**TASK DESCRIPTION**
Please filter the entries for the word "agent" and copy every line that has it.
- Opening Delimiter -
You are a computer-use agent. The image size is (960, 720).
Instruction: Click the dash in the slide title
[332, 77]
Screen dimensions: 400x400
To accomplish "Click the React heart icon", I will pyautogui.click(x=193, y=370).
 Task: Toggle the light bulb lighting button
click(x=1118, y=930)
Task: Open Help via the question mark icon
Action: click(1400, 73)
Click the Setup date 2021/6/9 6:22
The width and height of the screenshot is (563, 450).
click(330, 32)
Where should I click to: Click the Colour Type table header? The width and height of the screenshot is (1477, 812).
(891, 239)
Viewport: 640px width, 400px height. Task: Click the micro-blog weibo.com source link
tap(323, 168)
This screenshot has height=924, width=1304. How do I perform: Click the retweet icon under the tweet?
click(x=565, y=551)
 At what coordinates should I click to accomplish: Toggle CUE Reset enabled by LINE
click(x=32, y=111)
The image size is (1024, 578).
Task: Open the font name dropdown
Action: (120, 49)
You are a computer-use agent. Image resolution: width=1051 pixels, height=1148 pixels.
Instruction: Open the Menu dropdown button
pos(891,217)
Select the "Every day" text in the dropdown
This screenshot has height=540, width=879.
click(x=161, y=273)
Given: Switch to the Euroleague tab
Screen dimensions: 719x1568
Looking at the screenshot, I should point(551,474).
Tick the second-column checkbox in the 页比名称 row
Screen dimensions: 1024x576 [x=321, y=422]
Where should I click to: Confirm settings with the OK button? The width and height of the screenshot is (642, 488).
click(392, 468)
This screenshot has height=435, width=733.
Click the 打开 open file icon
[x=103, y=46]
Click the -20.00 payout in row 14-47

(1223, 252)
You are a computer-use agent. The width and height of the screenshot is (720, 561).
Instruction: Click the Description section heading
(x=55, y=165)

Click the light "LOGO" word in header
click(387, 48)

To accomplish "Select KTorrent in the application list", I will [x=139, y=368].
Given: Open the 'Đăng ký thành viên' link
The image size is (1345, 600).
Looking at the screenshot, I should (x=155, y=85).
- Closing Delimiter -
**EXERCISE SOLUTION**
You are a computer-use agent. The image size is (960, 720).
You are a computer-use agent. Image resolution: width=1051 pixels, height=1148 pixels.
You are a computer-use agent. The width and height of the screenshot is (720, 561).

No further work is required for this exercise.